**Exercise material:**

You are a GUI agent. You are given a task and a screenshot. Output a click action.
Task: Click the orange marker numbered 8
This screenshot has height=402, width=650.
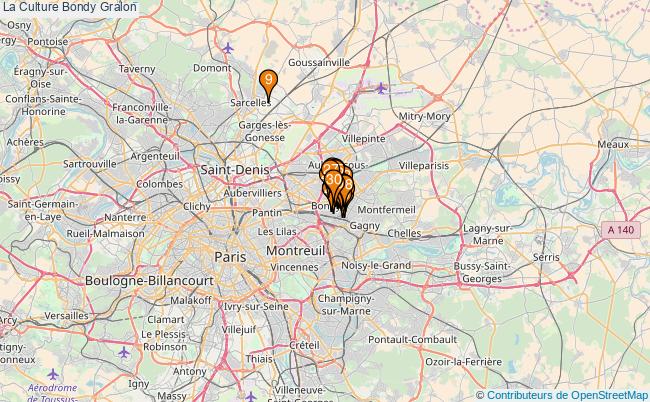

...

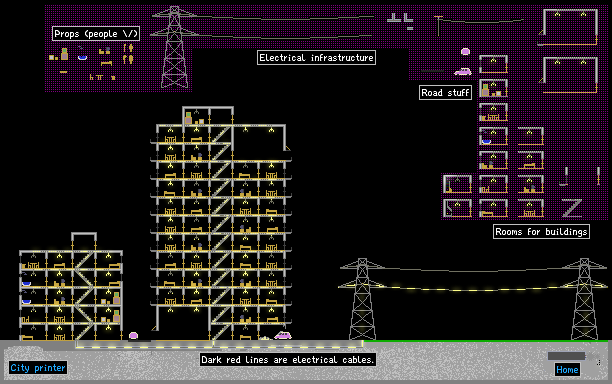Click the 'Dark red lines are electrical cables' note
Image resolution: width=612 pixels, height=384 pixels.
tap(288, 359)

* * *

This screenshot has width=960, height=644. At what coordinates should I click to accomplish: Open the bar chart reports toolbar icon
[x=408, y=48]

**Brief:** In the material above, transcribe exactly the lines beginning at the one with "You are a GUI" and ending at the one with "This screenshot has height=402, width=650.", both included.

**Expected answer:**
You are a GUI agent. You are given a task and a screenshot. Output a click action.
Task: Click the orange marker numbered 8
This screenshot has height=402, width=650.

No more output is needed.